To figure out the actual error, you may compare your original espresso input files with the ones provided by Jess. I would guess that the problem might be explained by the following note

 "The DOS is written to the file identified by fildos. It is very important that it is named the same as outdir plus the .dos extension. Otherwise, VNL will not be able to properly identify the file as a QE DOS file."

that is given in the tutorial on "Silicon bandstructure and DOS using VNL and Quantum ESPRESSO", see http://docs.quantumwise.com/tutorials/espresso_bs_dos/espresso_bs_dos.html.

1218

General Questions and Answers / Re: Error Problem in loading Density of States (DOS) 2D plot

« on: October 28, 2016, 22:42 »

As Anders said, we need to see your python script and related nc-file to figure out where the problem comes from.

1219

General Questions and Answers / Re: TotalEnergy is not supported for MGGA？

« on: October 28, 2016, 11:11 »

It is not about ATK. MBJ-MGGA is not designed to be used for self-consistent total energy calculations in any DFT code; you may see a note about it at http://cms.mpi.univie.ac.at/wiki/index.php/METAGGA. You may still find some metagga-derived energy in ATK log file, but the question is whether this energy makes any real physical sense or relevance.

1220

General Questions and Answers / Re: TotalEnergy is not supported for MGGA？

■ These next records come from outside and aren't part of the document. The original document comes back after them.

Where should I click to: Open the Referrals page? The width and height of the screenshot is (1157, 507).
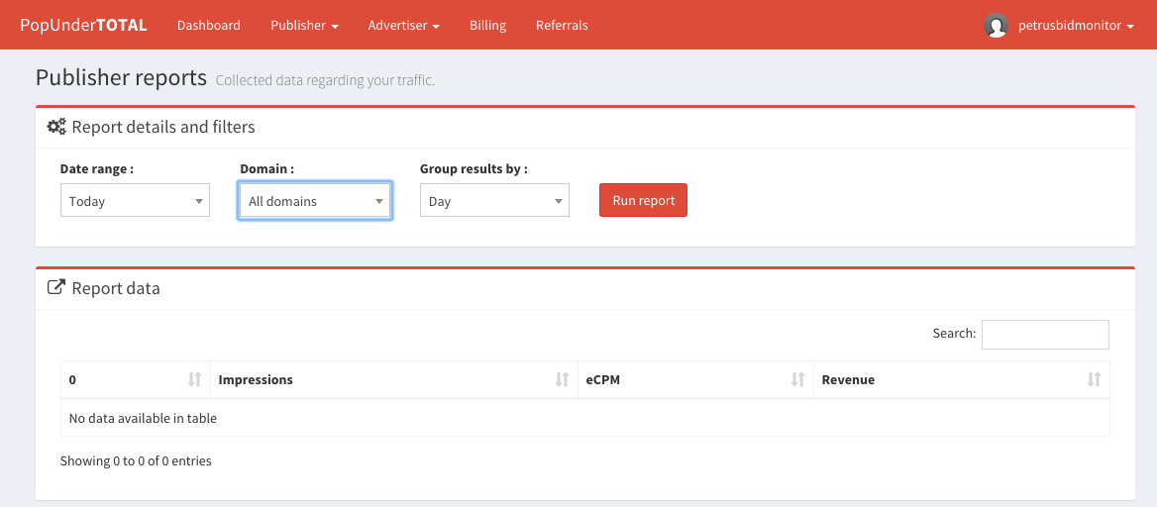pyautogui.click(x=562, y=26)
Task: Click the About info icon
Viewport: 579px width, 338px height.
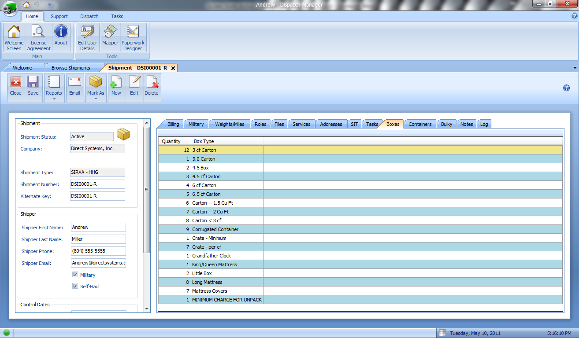Action: pyautogui.click(x=61, y=37)
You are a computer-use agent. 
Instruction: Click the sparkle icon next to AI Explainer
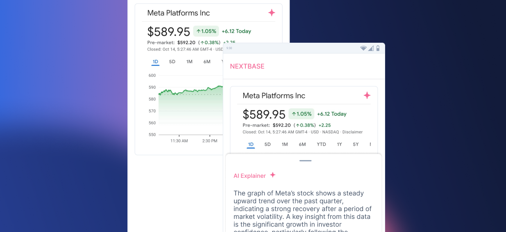click(x=272, y=175)
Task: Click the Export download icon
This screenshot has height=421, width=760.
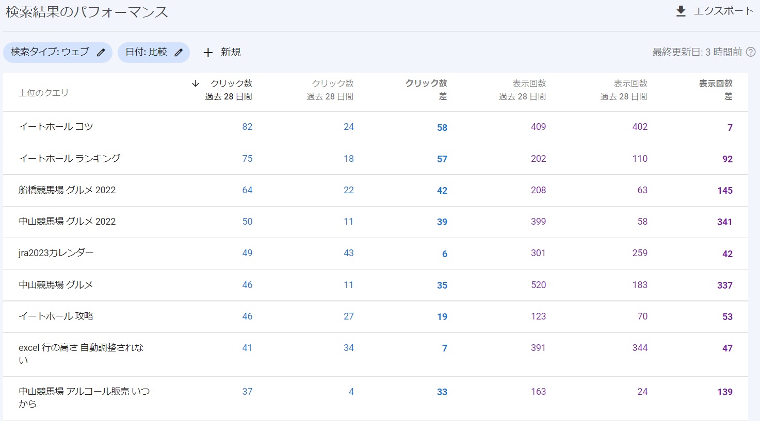Action: point(681,11)
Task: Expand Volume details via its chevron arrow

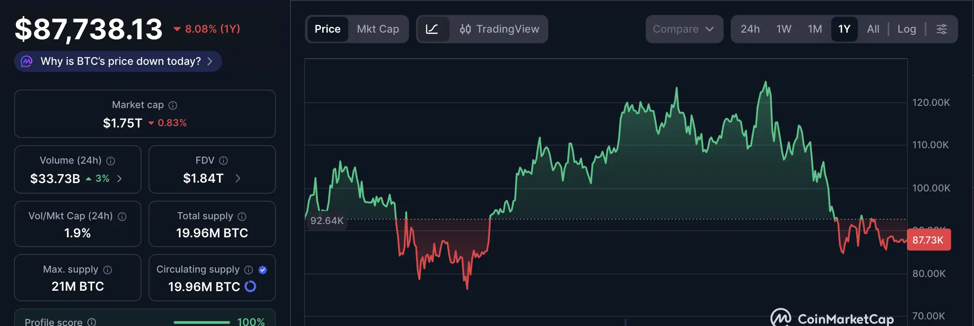Action: [119, 178]
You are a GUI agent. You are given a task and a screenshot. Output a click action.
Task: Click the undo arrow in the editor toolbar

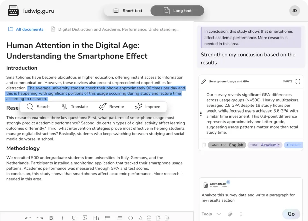[28, 218]
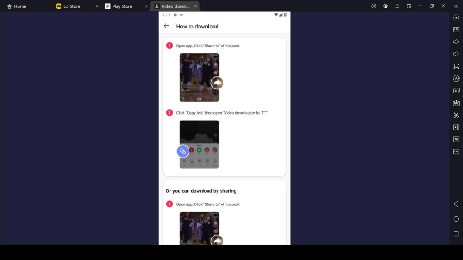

« on: October 28, 2016, 09:19 »

The MGGA-TB09LDA is a potential-only  functional, meaning that it is not designed to calculate the total energy and forces. It can be used to calculate the electronic structure for a given geometry of the system. The geometry can be first optimized with standard LDA or GGA functional by doing total energy calculations, and the MGGA functional can then be adopted to get a more accurate band structure of semiconductors, for example.

1221

General Questions and Answers / Re: projected local density of state, device density of state, local device density

« on: October 26, 2016, 22:47 »

Density of states is used to analyze the electronic structure of materials and devices, e.g., see the following tutorial http://docs.quantumwise.com/casestudies/ag_si_interface/ag_si_interface.html. The projected local density of states allows one to analyze the electronic structure across the device, e.g., you can visualize band offset and band bending in heterostructures as well as  the mid-gap energy levels of defects if they exist in the device.

1222

General Questions and Answers / Re: Eelctron Localization function and electron density

« on: October 26, 2016, 12:46 »

Regarding the first question, you may have a look at https://en.wikipedia.org/wiki/Electron_localization_function to see the difference between the ELF and electron density. You may also have more insight by reading the original work on ELF by A. D. Becke and K. E. Edgecombe, A. D.; Edgecombe, K. E. (1990). "A simple measure of electron localization in atomic and molecular systems". J. Chem. Phys. 92: 5397–5403.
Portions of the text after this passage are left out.